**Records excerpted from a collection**
=== Section Start ===

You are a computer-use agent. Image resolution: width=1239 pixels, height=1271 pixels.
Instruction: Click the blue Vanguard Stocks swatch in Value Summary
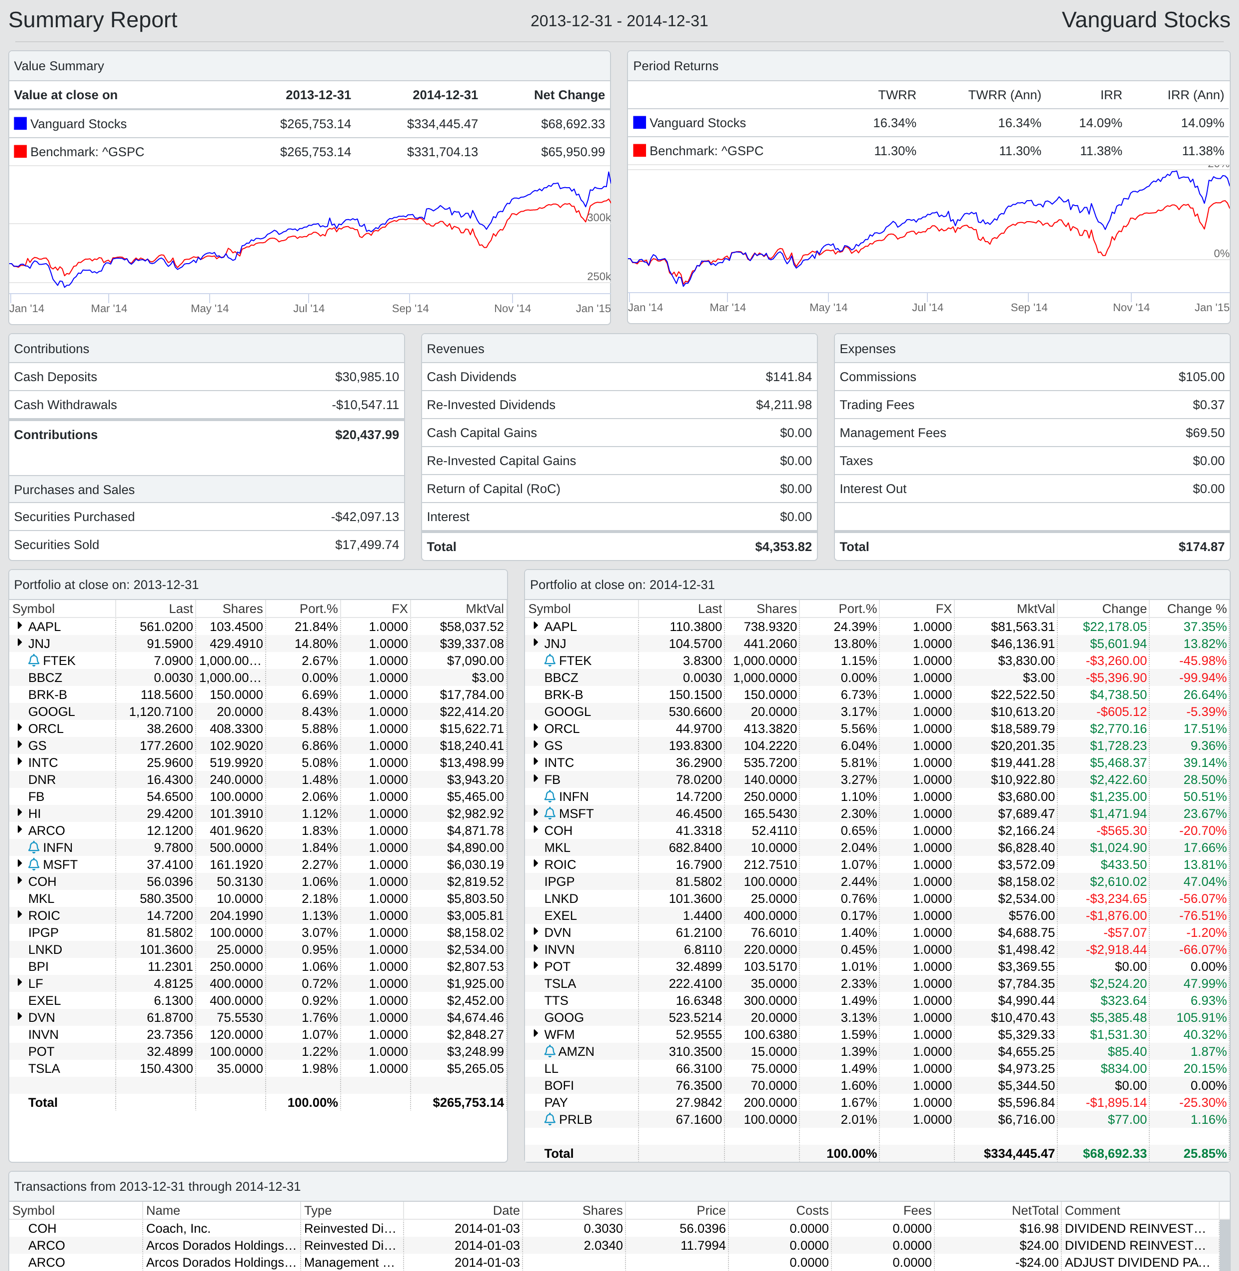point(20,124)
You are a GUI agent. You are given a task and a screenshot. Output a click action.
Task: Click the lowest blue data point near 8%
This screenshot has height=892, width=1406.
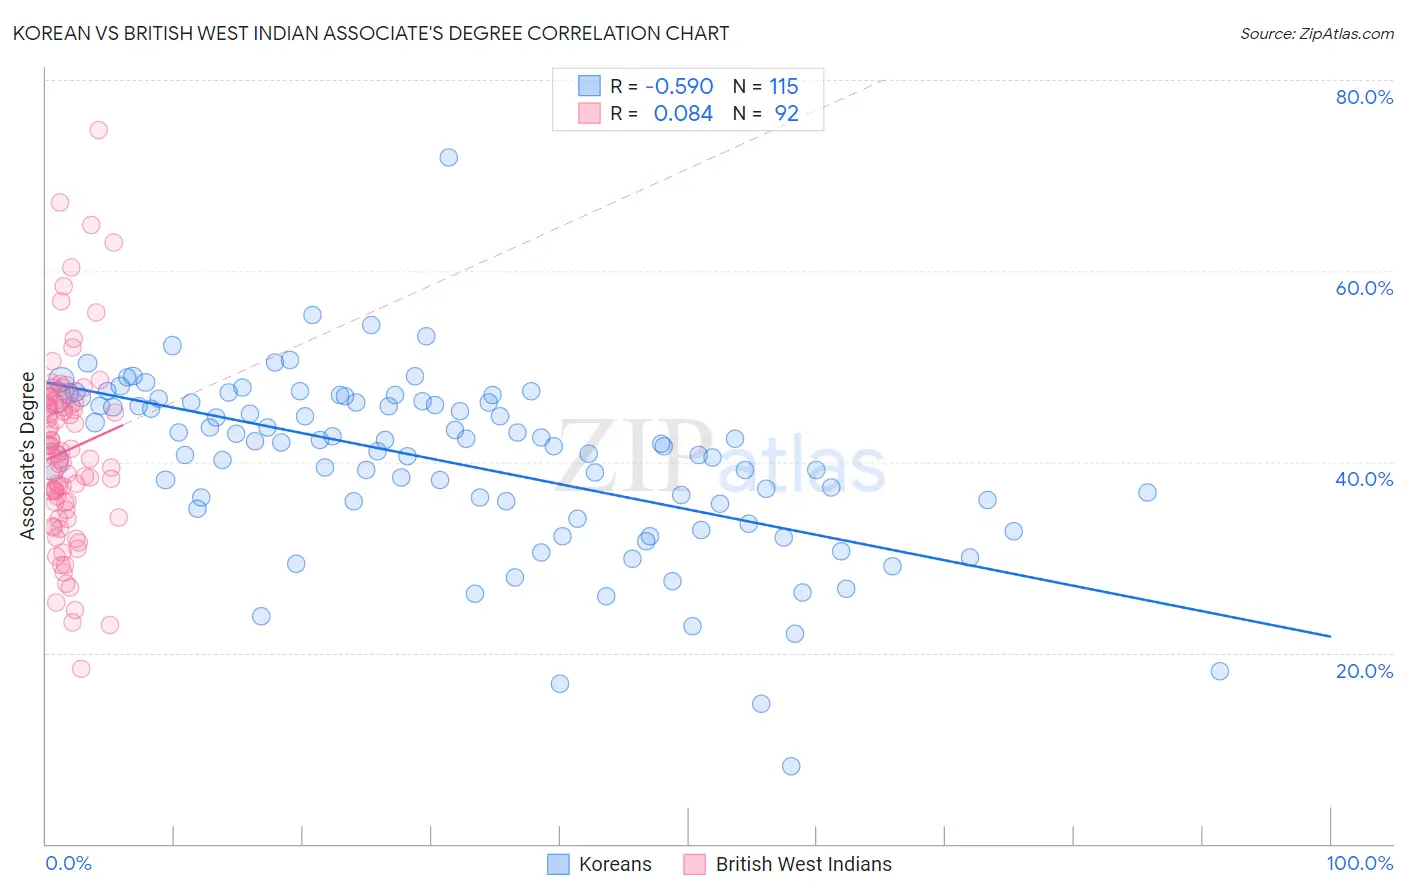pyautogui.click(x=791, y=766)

=== Section End ===

**Problem to work on**
Excluding the pictures, reproduce every entry exactly as given.

**Exercise solution**
You are a computer-use agent. Image resolution: width=1239 pixels, height=1271 pixels.
Instruction: Click the blue Vanguard Stocks swatch in Value Summary
point(20,124)
You are a GUI agent. You are given a task and a screenshot. Output a click action.
Task: Click the lowest blue data point near 8%
This screenshot has height=892, width=1406.
pyautogui.click(x=791, y=766)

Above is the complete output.